• [What you need to do] Look through the records below for the line holding "Sucursales (524, 2469)". Write it out exactly, with each following line through the line holding "Big Trail y Rally (146, 965)".

• [Provided information]
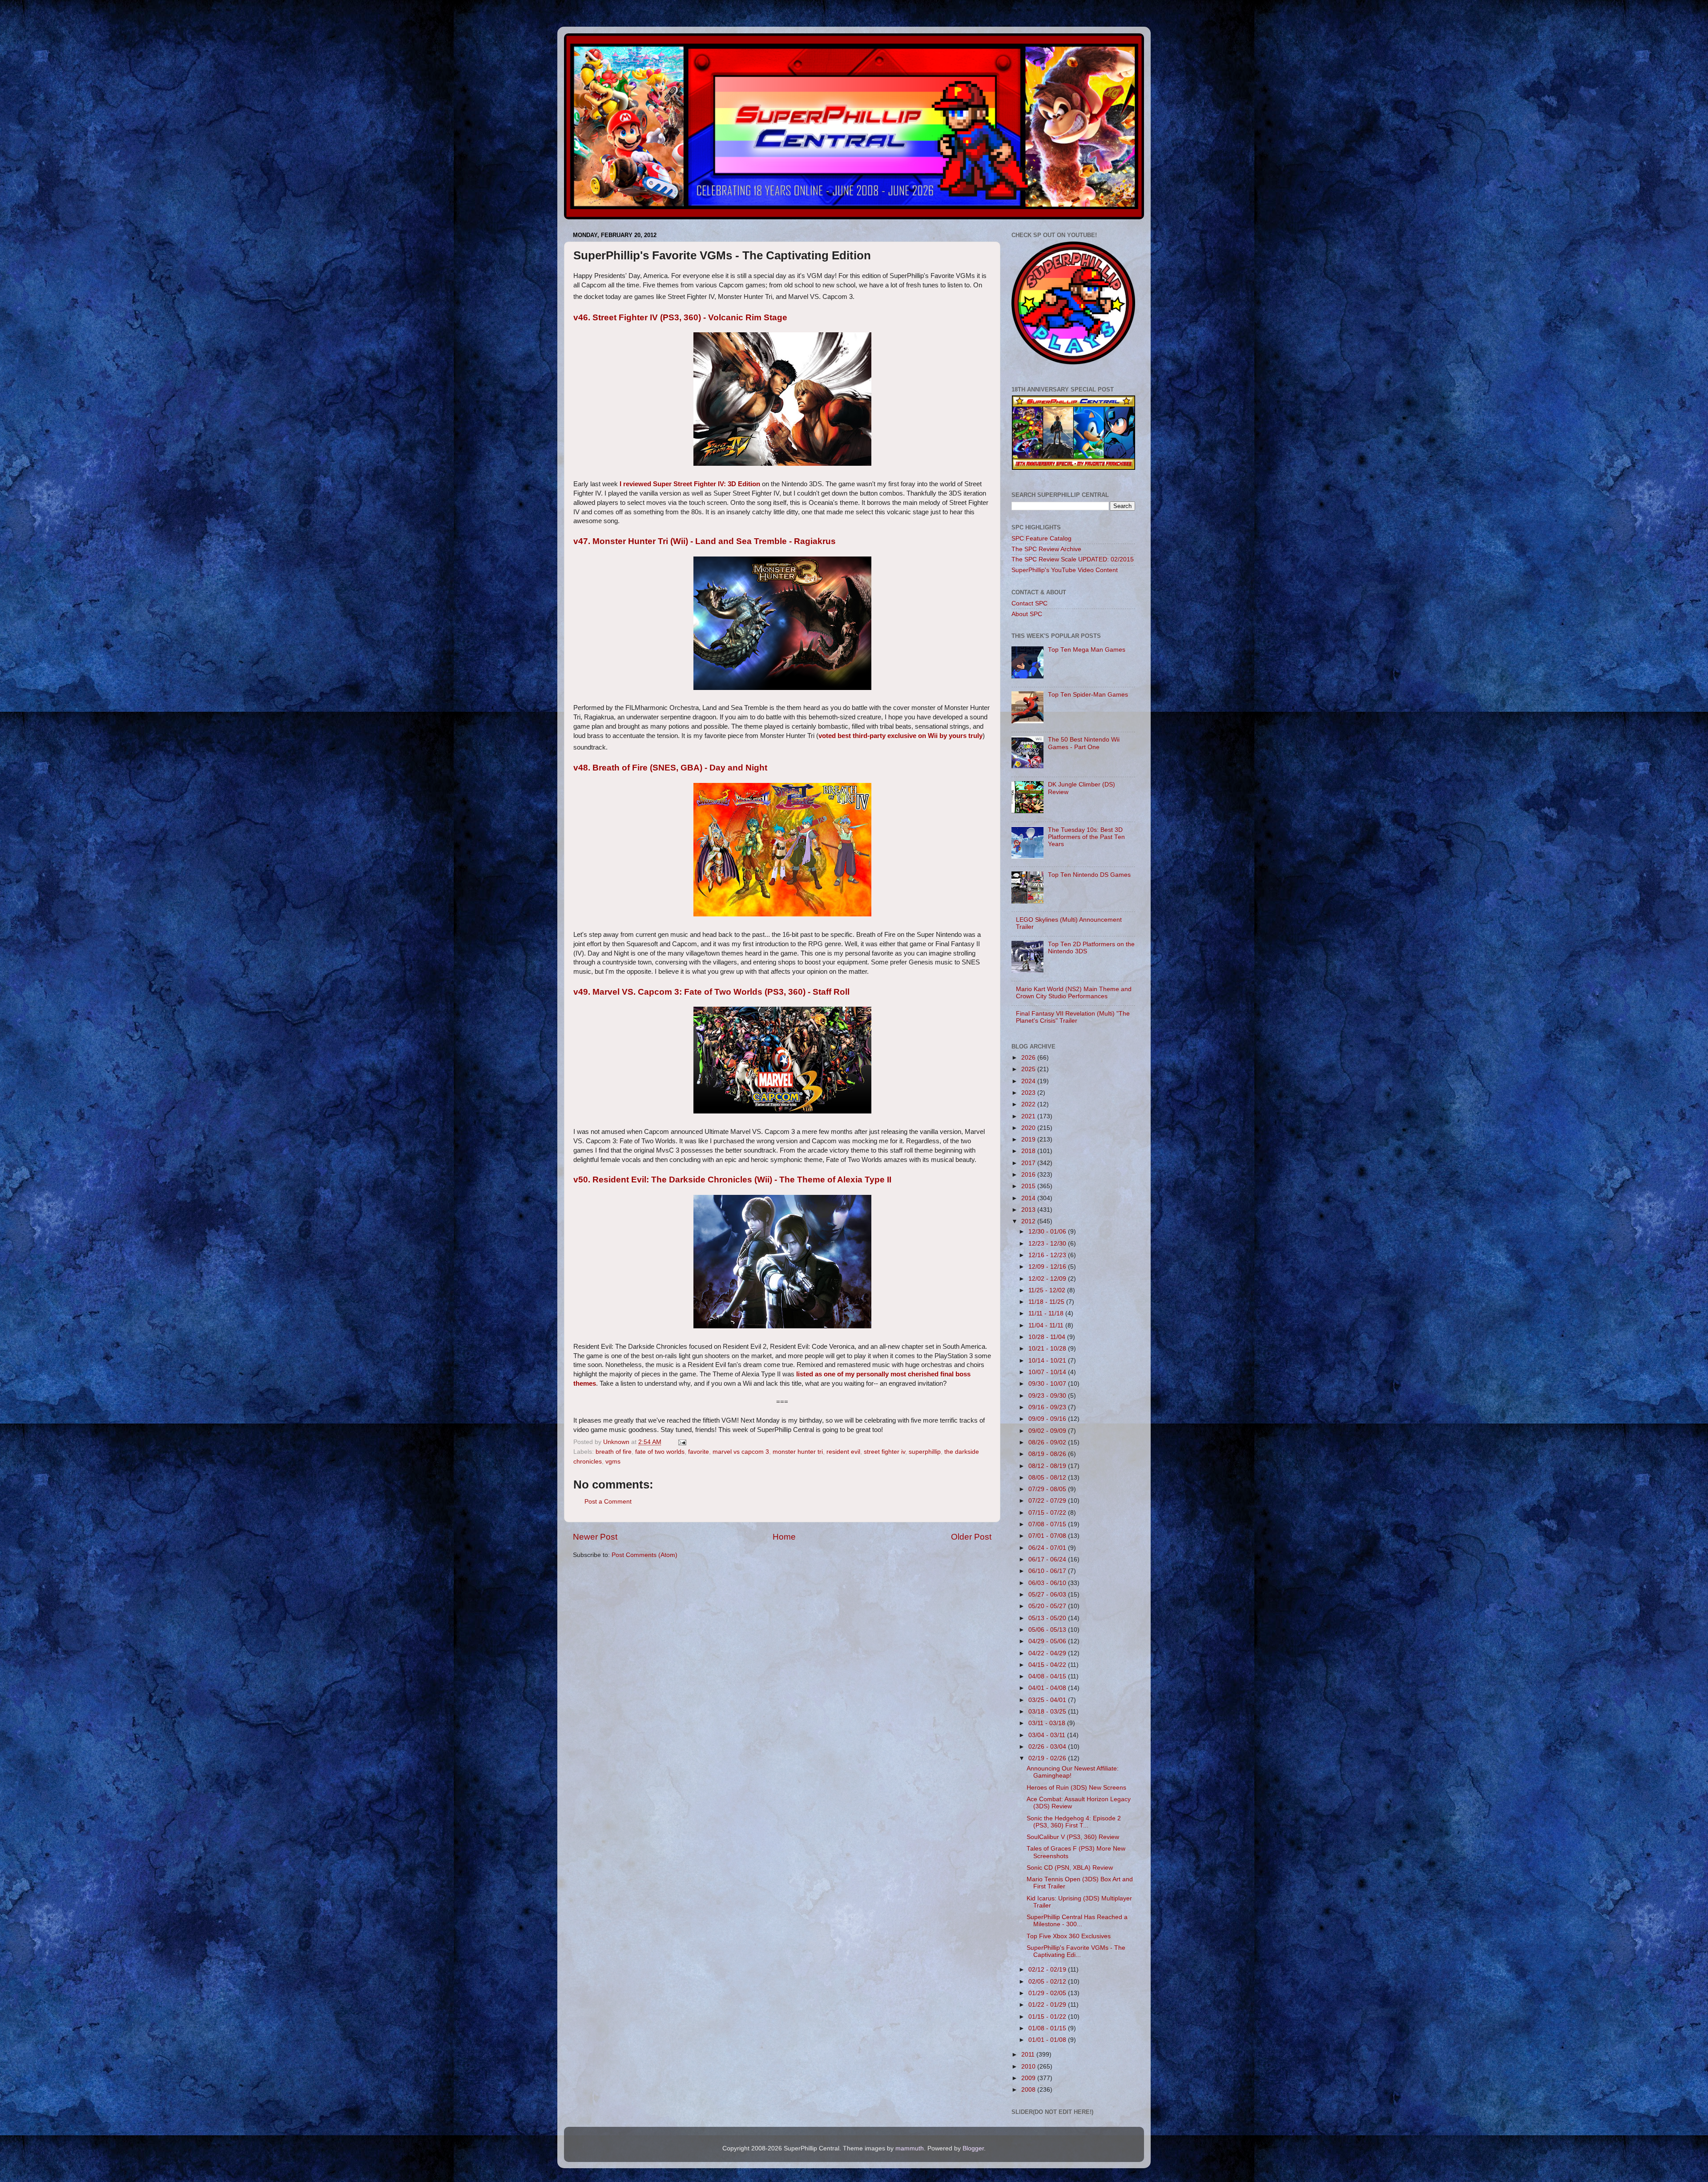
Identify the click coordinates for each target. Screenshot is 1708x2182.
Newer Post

* * *

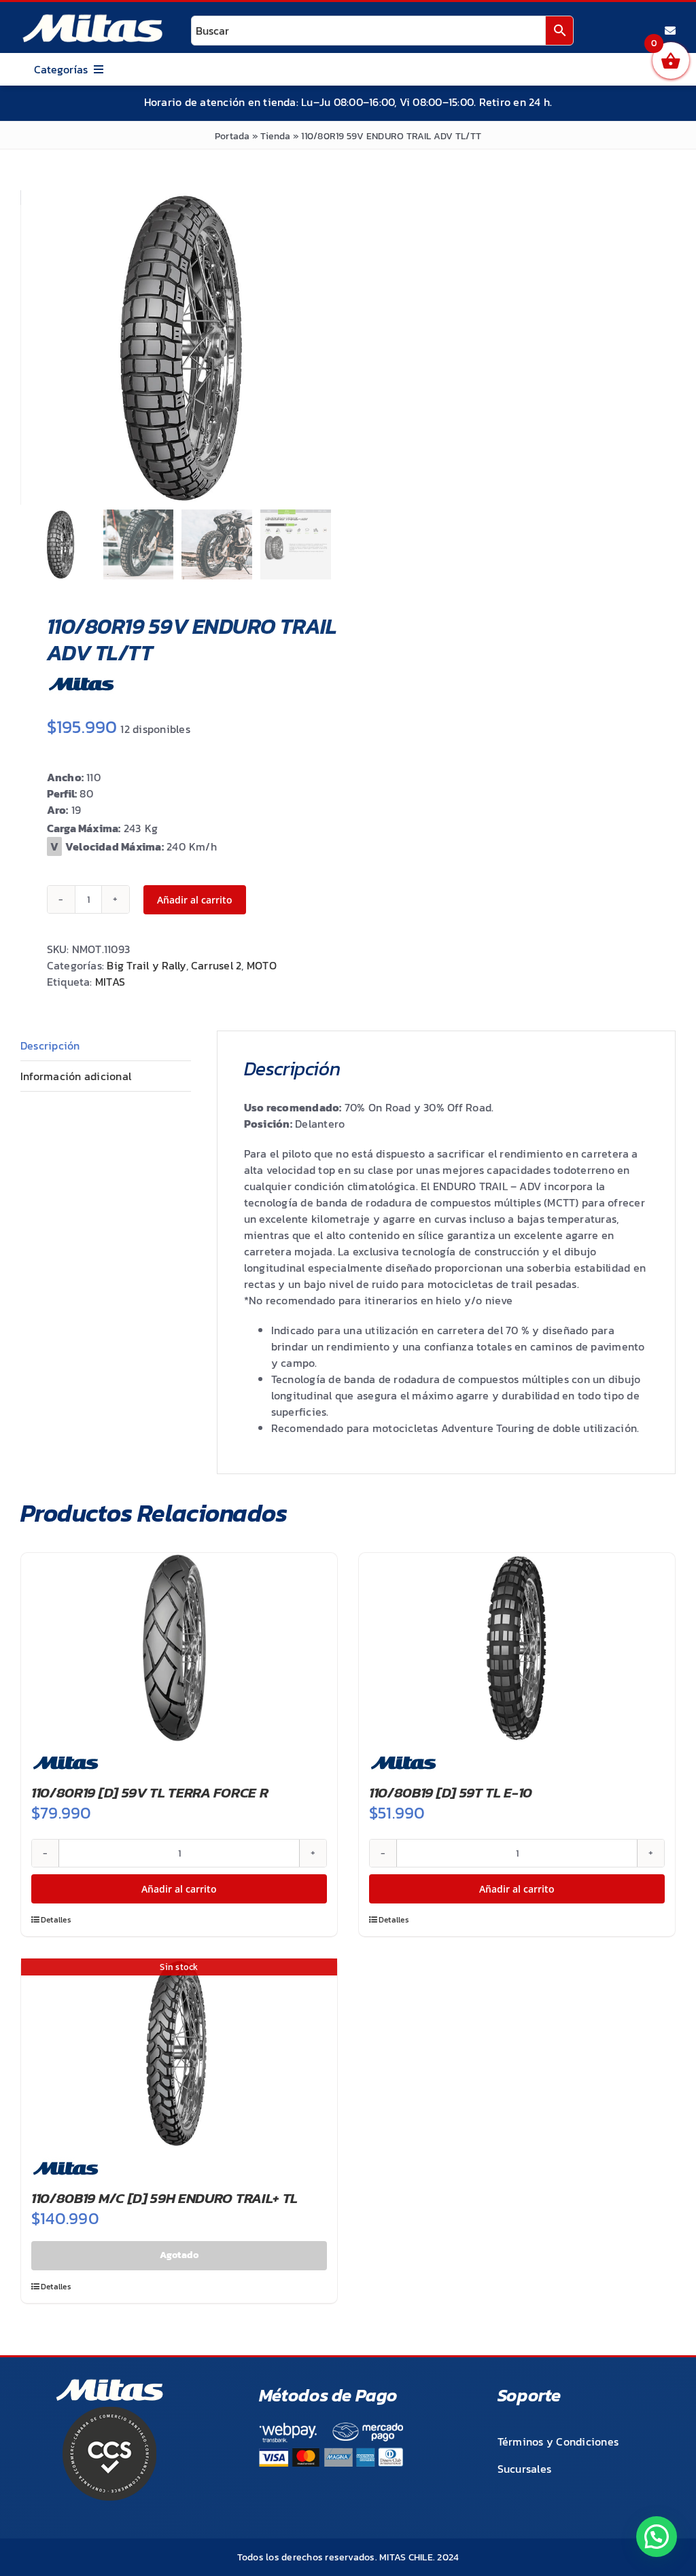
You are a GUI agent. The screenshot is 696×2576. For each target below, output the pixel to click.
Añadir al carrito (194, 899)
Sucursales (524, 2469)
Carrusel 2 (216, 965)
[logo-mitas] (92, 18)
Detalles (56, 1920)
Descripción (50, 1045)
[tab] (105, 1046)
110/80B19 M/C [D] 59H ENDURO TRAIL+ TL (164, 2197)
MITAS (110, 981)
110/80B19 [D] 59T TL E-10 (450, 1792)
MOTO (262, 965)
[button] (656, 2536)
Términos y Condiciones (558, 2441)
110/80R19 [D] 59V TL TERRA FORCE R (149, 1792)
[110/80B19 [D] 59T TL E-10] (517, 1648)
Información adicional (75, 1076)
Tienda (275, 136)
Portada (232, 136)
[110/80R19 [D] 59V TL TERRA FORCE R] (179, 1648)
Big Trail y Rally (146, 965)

• [Solution to the problem]
Sucursales (524, 2469)
Carrusel 2 (216, 965)
[logo-mitas] (92, 18)
Detalles (56, 1920)
Descripción (50, 1045)
[tab] (105, 1046)
110/80B19 M/C [D] 59H ENDURO TRAIL+ TL (164, 2197)
MITAS (110, 981)
110/80B19 [D] 59T TL E-10 (450, 1792)
MOTO (262, 965)
[button] (656, 2536)
Términos y Condiciones (558, 2441)
110/80R19 [D] 59V TL TERRA FORCE R (149, 1792)
[110/80B19 [D] 59T TL E-10] (517, 1648)
Información adicional (75, 1076)
Tienda (275, 136)
Portada (232, 136)
[110/80R19 [D] 59V TL TERRA FORCE R] (179, 1648)
Big Trail y Rally (146, 965)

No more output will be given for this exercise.